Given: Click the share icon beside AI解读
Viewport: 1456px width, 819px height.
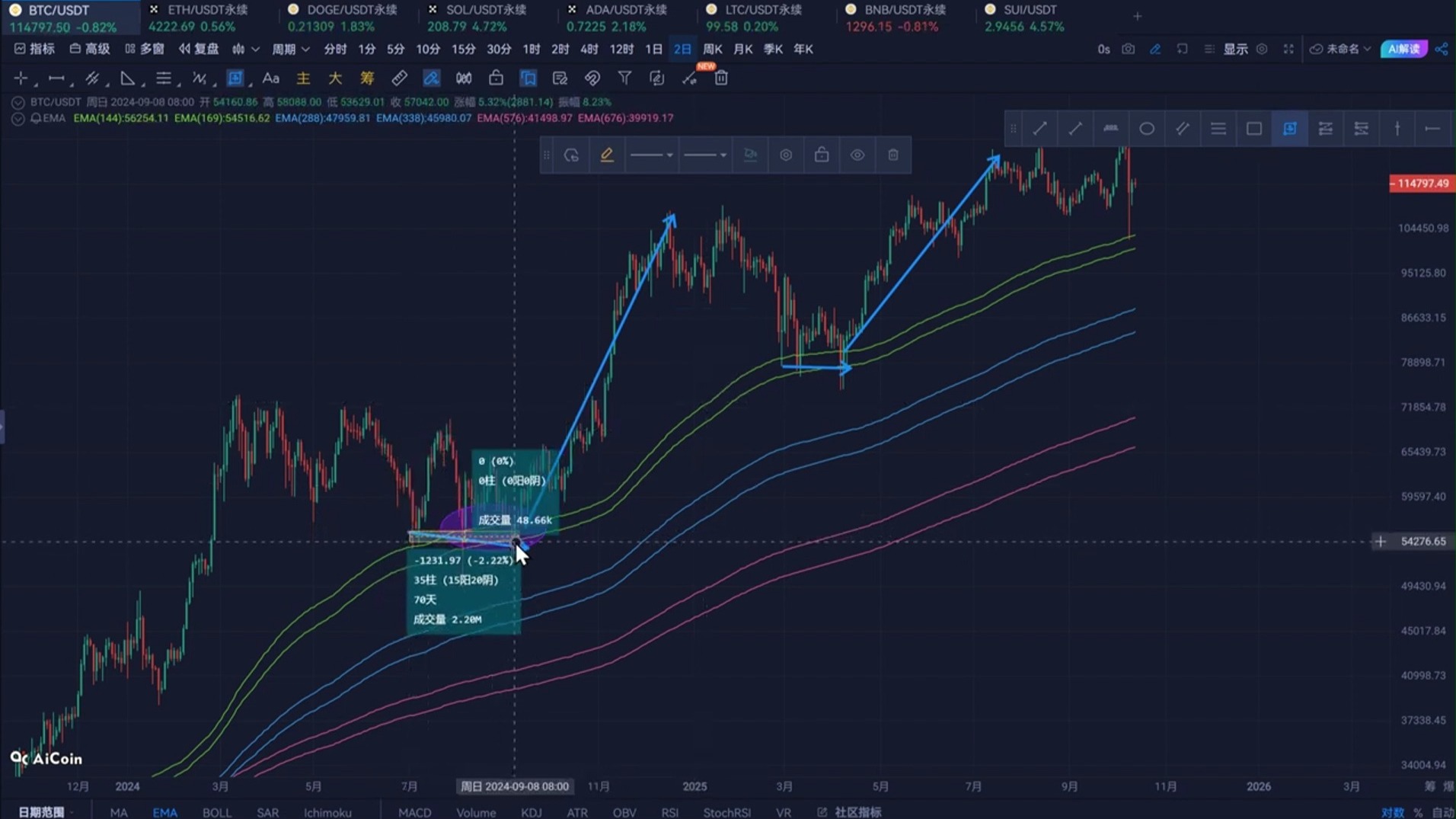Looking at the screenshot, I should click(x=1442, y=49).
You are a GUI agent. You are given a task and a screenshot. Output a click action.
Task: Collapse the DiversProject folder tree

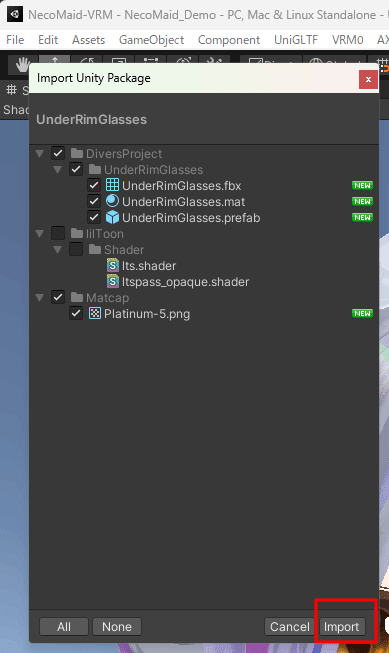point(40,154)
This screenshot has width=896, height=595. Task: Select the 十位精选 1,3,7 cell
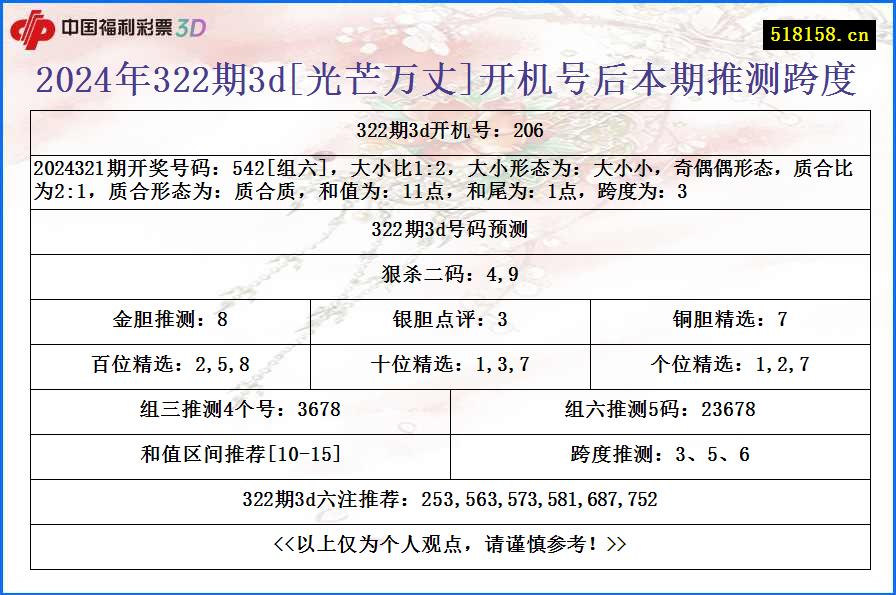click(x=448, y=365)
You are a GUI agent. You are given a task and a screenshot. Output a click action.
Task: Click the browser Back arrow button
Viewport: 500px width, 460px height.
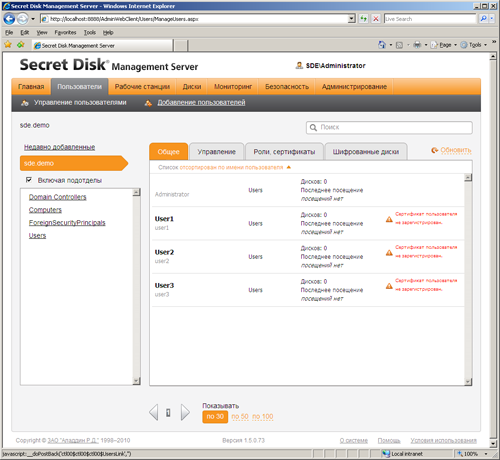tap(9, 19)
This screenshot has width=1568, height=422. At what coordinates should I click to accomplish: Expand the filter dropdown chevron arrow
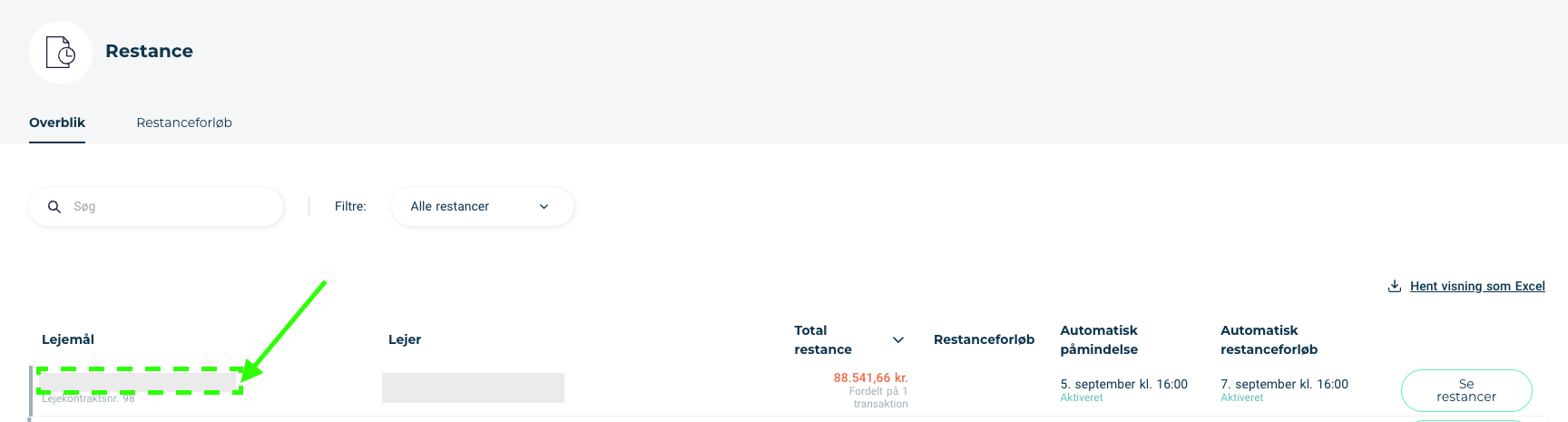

==========

• Exercise requirements
Could you output the lines above exactly, with no pictures included?

• Result below
Given: Click the share icon beside AI解读
Viewport: 1456px width, 819px height.
Looking at the screenshot, I should click(x=1442, y=49).
You are a GUI agent. You are given a task and a screenshot. Output a click action.
Task: Collapse the DiversProject folder tree

point(40,154)
This screenshot has width=896, height=595. Task: Select the 十位精选 1,3,7 cell
click(x=448, y=365)
You are a GUI agent. You are given a task and a screenshot. Output a click action.
Task: Click the browser Back arrow button
Viewport: 500px width, 460px height.
tap(9, 19)
This screenshot has width=1568, height=422. At what coordinates should I click to accomplish: Expand the filter dropdown chevron arrow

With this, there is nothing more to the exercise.